Source records
● ● ● ● ●

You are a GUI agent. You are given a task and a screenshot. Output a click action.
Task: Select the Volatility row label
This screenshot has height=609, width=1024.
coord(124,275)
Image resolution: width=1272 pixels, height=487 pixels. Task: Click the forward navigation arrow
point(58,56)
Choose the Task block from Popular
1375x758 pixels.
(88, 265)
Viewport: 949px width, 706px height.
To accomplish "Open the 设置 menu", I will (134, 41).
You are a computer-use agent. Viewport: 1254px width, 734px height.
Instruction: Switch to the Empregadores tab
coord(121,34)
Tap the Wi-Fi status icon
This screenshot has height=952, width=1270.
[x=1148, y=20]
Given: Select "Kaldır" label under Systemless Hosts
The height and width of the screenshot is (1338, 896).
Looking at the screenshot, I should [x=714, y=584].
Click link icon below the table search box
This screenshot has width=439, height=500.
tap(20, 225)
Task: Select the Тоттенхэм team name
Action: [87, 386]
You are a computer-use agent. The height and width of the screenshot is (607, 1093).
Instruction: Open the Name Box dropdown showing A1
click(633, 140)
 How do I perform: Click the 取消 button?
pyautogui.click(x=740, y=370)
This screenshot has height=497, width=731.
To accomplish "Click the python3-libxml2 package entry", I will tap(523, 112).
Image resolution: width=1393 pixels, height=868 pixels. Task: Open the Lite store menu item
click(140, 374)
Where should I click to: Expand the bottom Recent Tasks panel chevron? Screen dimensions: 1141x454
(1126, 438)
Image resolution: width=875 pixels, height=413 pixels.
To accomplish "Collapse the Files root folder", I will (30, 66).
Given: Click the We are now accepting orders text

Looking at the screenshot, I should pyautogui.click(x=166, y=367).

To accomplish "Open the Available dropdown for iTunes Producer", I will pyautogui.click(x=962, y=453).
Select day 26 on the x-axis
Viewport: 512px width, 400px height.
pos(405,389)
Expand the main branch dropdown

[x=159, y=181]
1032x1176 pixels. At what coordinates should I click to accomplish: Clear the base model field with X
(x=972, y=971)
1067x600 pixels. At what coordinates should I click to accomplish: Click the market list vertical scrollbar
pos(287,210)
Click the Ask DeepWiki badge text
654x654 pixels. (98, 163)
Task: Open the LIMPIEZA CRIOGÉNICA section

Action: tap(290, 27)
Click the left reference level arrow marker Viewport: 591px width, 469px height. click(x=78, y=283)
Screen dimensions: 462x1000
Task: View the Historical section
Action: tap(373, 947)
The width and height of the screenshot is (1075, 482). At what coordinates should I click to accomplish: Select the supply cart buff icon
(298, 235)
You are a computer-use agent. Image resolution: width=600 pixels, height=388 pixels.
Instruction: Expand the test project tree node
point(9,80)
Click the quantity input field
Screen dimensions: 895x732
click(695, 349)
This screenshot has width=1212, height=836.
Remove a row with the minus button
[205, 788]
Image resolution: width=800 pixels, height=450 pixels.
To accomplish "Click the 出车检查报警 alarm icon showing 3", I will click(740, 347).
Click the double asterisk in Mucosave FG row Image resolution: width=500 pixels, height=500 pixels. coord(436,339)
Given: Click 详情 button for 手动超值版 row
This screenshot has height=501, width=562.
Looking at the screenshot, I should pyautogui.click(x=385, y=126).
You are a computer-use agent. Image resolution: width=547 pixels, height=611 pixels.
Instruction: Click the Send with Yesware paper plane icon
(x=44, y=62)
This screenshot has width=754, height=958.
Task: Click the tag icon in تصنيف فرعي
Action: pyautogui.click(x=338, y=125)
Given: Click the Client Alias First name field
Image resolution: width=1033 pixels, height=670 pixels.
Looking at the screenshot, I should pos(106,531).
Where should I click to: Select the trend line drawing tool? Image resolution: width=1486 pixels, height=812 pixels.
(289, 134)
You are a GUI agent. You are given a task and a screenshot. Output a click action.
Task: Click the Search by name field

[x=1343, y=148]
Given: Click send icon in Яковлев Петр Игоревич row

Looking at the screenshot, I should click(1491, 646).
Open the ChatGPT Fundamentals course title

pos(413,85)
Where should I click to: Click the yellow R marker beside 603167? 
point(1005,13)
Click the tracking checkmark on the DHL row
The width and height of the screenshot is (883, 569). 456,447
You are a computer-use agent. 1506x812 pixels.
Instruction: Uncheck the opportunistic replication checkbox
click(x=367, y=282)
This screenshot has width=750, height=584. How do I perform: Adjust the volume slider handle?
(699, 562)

● ● ● ● ●

Output all of the entries, exactly as they are written.

=== Response ===
You are a GUI agent. You are given a task and a screenshot. Output a click action.
Task: Select the Volatility row label
This screenshot has height=609, width=1024.
coord(124,275)
Image resolution: width=1272 pixels, height=487 pixels. Task: Click the forward navigation arrow
point(58,56)
Choose the Task block from Popular
1375x758 pixels.
(88, 265)
Viewport: 949px width, 706px height.
To accomplish "Open the 设置 menu", I will (134, 41).
You are a computer-use agent. Viewport: 1254px width, 734px height.
Instruction: Switch to the Empregadores tab
coord(121,34)
Tap the Wi-Fi status icon
This screenshot has height=952, width=1270.
[x=1148, y=20]
Given: Select "Kaldır" label under Systemless Hosts
The height and width of the screenshot is (1338, 896).
Looking at the screenshot, I should [x=714, y=584].
Click link icon below the table search box
This screenshot has width=439, height=500.
tap(20, 225)
Task: Select the Тоттенхэм team name
Action: [87, 386]
You are a computer-use agent. The height and width of the screenshot is (607, 1093).
Instruction: Open the Name Box dropdown showing A1
click(633, 140)
 How do I perform: Click the 取消 button?
pyautogui.click(x=740, y=370)
This screenshot has height=497, width=731.
To accomplish "Click the python3-libxml2 package entry", I will tap(523, 112).
Image resolution: width=1393 pixels, height=868 pixels. Task: Open the Lite store menu item
click(140, 374)
Where should I click to: Expand the bottom Recent Tasks panel chevron? Screen dimensions: 1141x454
(1126, 438)
Image resolution: width=875 pixels, height=413 pixels.
To accomplish "Collapse the Files root folder", I will (30, 66).
Given: Click the We are now accepting orders text

Looking at the screenshot, I should pyautogui.click(x=166, y=367).

To accomplish "Open the Available dropdown for iTunes Producer", I will pyautogui.click(x=962, y=453).
Select day 26 on the x-axis
Viewport: 512px width, 400px height.
pos(405,389)
Expand the main branch dropdown

[x=159, y=181]
1032x1176 pixels. At what coordinates should I click to accomplish: Clear the base model field with X
(x=972, y=971)
1067x600 pixels. At what coordinates should I click to accomplish: Click the market list vertical scrollbar
pos(287,210)
Click the Ask DeepWiki badge text
654x654 pixels. (98, 163)
Task: Open the LIMPIEZA CRIOGÉNICA section

Action: tap(290, 27)
Click the left reference level arrow marker Viewport: 591px width, 469px height. click(x=78, y=283)
Screen dimensions: 462x1000
Task: View the Historical section
Action: tap(373, 947)
The width and height of the screenshot is (1075, 482). At what coordinates should I click to accomplish: Select the supply cart buff icon
(298, 235)
You are a computer-use agent. Image resolution: width=600 pixels, height=388 pixels.
Instruction: Expand the test project tree node
point(9,80)
Click the quantity input field
Screen dimensions: 895x732
click(695, 349)
This screenshot has width=1212, height=836.
Remove a row with the minus button
[205, 788]
Image resolution: width=800 pixels, height=450 pixels.
To accomplish "Click the 出车检查报警 alarm icon showing 3", I will click(740, 347).
Click the double asterisk in Mucosave FG row Image resolution: width=500 pixels, height=500 pixels. coord(436,339)
Given: Click 详情 button for 手动超值版 row
This screenshot has height=501, width=562.
Looking at the screenshot, I should pyautogui.click(x=385, y=126).
You are a computer-use agent. Image resolution: width=547 pixels, height=611 pixels.
Instruction: Click the Send with Yesware paper plane icon
(x=44, y=62)
This screenshot has width=754, height=958.
Task: Click the tag icon in تصنيف فرعي
Action: pyautogui.click(x=338, y=125)
Given: Click the Client Alias First name field
Image resolution: width=1033 pixels, height=670 pixels.
Looking at the screenshot, I should pos(106,531).
Where should I click to: Select the trend line drawing tool? Image resolution: width=1486 pixels, height=812 pixels.
(289, 134)
You are a GUI agent. You are given a task and a screenshot. Output a click action.
Task: Click the Search by name field

[x=1343, y=148]
Given: Click send icon in Яковлев Петр Игоревич row

Looking at the screenshot, I should click(1491, 646).
Open the ChatGPT Fundamentals course title

pos(413,85)
Where should I click to: Click the yellow R marker beside 603167? 
point(1005,13)
Click the tracking checkmark on the DHL row
The width and height of the screenshot is (883, 569). 456,447
You are a computer-use agent. 1506x812 pixels.
Instruction: Uncheck the opportunistic replication checkbox
click(x=367, y=282)
This screenshot has width=750, height=584. How do I perform: Adjust the volume slider handle?
(699, 562)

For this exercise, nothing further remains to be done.